## [DATA TO USE]
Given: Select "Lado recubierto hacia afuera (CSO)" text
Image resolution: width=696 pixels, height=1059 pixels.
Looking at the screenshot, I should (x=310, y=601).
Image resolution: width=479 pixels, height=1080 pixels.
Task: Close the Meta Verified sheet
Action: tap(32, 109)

## [YOUR TASK]
Write the entries above out again, unchanged and complete.

## [RESPONSE]
Given: Select "Lado recubierto hacia afuera (CSO)" text
Image resolution: width=696 pixels, height=1059 pixels.
Looking at the screenshot, I should (x=310, y=601).
Image resolution: width=479 pixels, height=1080 pixels.
Task: Close the Meta Verified sheet
Action: tap(32, 109)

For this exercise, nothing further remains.